§ **GOALS**
1. Answer these questions using the Bechdel test analysis.
(a) After roughly what year does the number of movies passing the test increase especially?
(b) Which fill color is given to the rating labeled as a pass?
(c) Only movies released after which year are kept by the filter?
2. Write the next part of the Bechdel test analysis, picking up right after its final line.

§ **PAGE TEXT**

To find out the answer for this questions, I looked at the result of the Bechdel test.

The number of movies that pass the Bechdel test increases over time, especially after around 1980 as the total number of released movies increased.

Code
movie_bechdel_join %>%
  filter(lubridate::year(release_date) > 1920) %>%
  group_by(year = lubridate::year(release_date), bechdel_rating) %>%
  dplyr::summarize(n_total = n()) %>%
  ggplot(aes(x=year, y= n_total, fill = bechdel_rating)) + geom_area(stat = "identity") +
  scale_fill_manual(values = c("gray0", "gray40", "gray80", "orange"),
                    labels=c("0.No two women", 
                             "1.Two women", 
                             "2.Two women talk to each other about men", 
                             "3.Two women talk to each other about other than men (Pass)")) +
  labs(x= "year", y = "Number", title = "The number of movies by Bechdel test ratings", fill = "Bechdel rating")+
  scale_x_continuous(n.breaks=14) +
  theme(legend.position="bottom") +
  guides(fill = guide_legend(nrow = 2))

§ **DATA**
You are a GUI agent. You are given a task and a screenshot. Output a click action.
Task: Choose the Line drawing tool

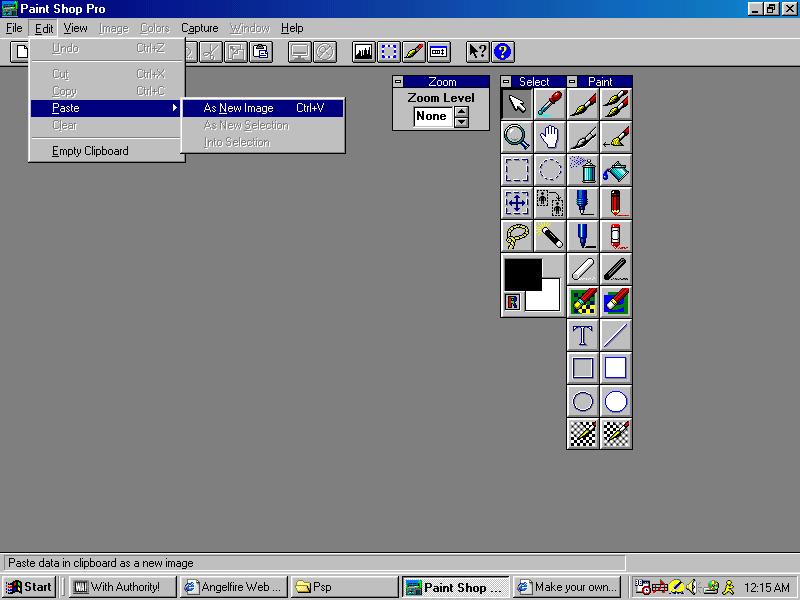(616, 335)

§ **OUTPUTS BY TASK**
1.
(a) Around 1980.
(b) Orange.
(c) 1920.

2.
`summarise()` has grouped output by 'year'. You can override using the
`.groups` argument.

However, the total number of released movies is increasing as well. Is the percentage of films that pass the Bechdel test increasing?

In the 1920s, which is 100 years ago, less than 20% of films passed the Bechdel test. There was a big increase in the percentage of Bechdel test-passing movies in the 1930s, however, the percentage of films passing the Bechdel test was stagnant at a bit lower than 50% from the 1930s to the 1950s. From 1950s to 1970s, the representation of women in the film somehow went backward, with less than 45% of films meeting the requirements of the Bechdel test; from the 1970s to the present, the percentage of films that pass the Bechdel test has continued to increase, reaching approximately 70% now. Although the representation of women seems to have improved since 1970, it has not improved dramatically compared to the 1930s and 1940s.

Code
data_with_p <- data %>%
  filter(lubridate::year(release_date) > 1920) %>%
  group_by(years, bechdel_rating) %>%
  dplyr::summarize(n = n()) %>%
  mutate(percentage = n/sum(n)*100)
`summarise()` has grouped output by 'years'. You can override using the
`.groups` argument.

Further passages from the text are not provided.